DVID’s
by Cpl. Elizabeth Case
A joint team of U.S. service members started Exercise African Lion 15 with a Maritime Prepositioning Force offload May 7-8, 2015, at the port of Agadir, Morocco.
An MPF is a strategic capability that provides commanders a forward presence by offloading combat equipment and supplies from U.S. Military Sealift Command ships. By sea, facilities and vehicles can support and sustain various units and missions, like AL-15, anywhere in the world, a mission of U.S. Transportation Command in wartime and peacetime.
The port-opening team consisted of Marines with Combat Logistics Regiment 2, 2nd Marine Logistics Group, Marines with Combat Logistics Battalion 453, Combat Logistics Regiment 4, 4th Marine Logistics Group, and sailors with Naval Mobile Construction Battalion 11, 1st Naval Construction Group.
“The MPF that the Marine Corps uses is our ability to power-project throughout the world,” said Col. Brian Wolford, the commanding officer of Combat Logistics Regiment 2, 2nd Marine Logistics Group. “What we’re doing here today is exercising a small piece of that and keeping up our training ability to pull gear off the ship, prepare it for the [units] here in Morocco.”
The offloaded equipment will support and sustain U.S., Moroccan and German Bundeswehr Armed Forces during their joint and combined training engagements of African Lion 15, mid-May 2015.
“The most expensive and timely part of a power-projection is the movement of equipment,” said Wolford. “With the equipment already in theater, all we have to do is fly the personnel and the Marines out to meet the equipment, and issue it out to units for them to take it out into training here in Morocco.”
To ensure a successful offload, Marines conducted training to work-up to the scale of MPF operations conducted in support of African Lion 15.
“For my platoon specifically, we have Marines here that have done MPF offloads before, some up to a dozen, and that’s a great set of experience to have,” said 1st Lt. Katherine Laws, the port officer in charge for the exercise, with CLR-2. “We also have new Marines, and for those we spent about two months prepping those new Marines so they understand the concepts of the MPF offload.”

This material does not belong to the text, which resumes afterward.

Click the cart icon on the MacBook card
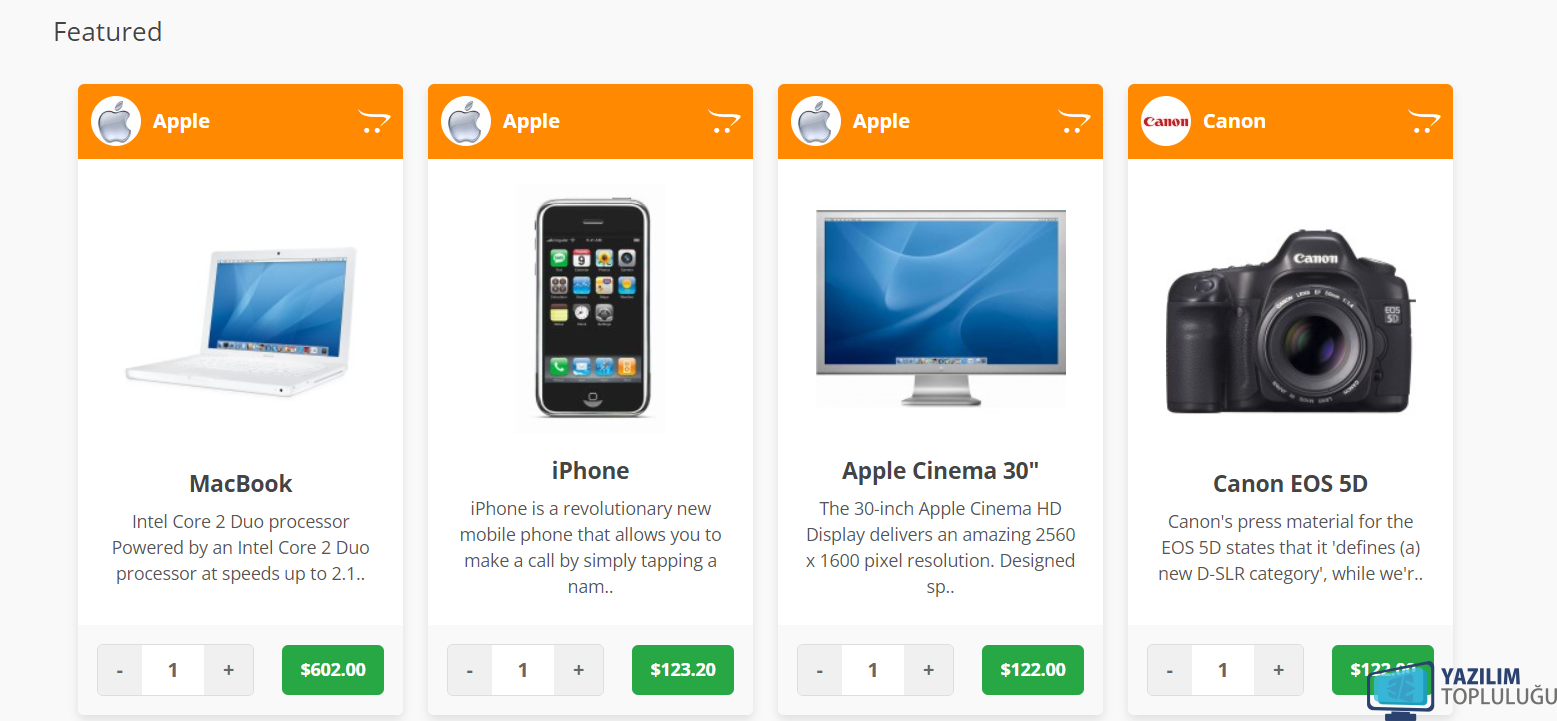The width and height of the screenshot is (1557, 721). tap(374, 121)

Overall, the offload was a success, according to Laws.
“The Marines have been doing a great job,” said Laws. “They’ve really taken to their training. They’re being safe out here, which is obviously one of my main concerns and absolutely outpacing the rest of the exercise.”
The MPF enabled a more robust training evolution including a combined-joint task force command-post exercise, intelligence capacity building workshop, stability and peacekeeping support operations, an aviation training exercise, and humanitarian assistance event spanning from Agadir to Tan Tan, Tifnit and Tiznit.
This exercise reinforces training engagements conducted in previous African Lion exercises and creates a foundation for slated inter-military cooperation in the future by continuing to build the familiarity and operational proficiency with Moroccan Armed Forces.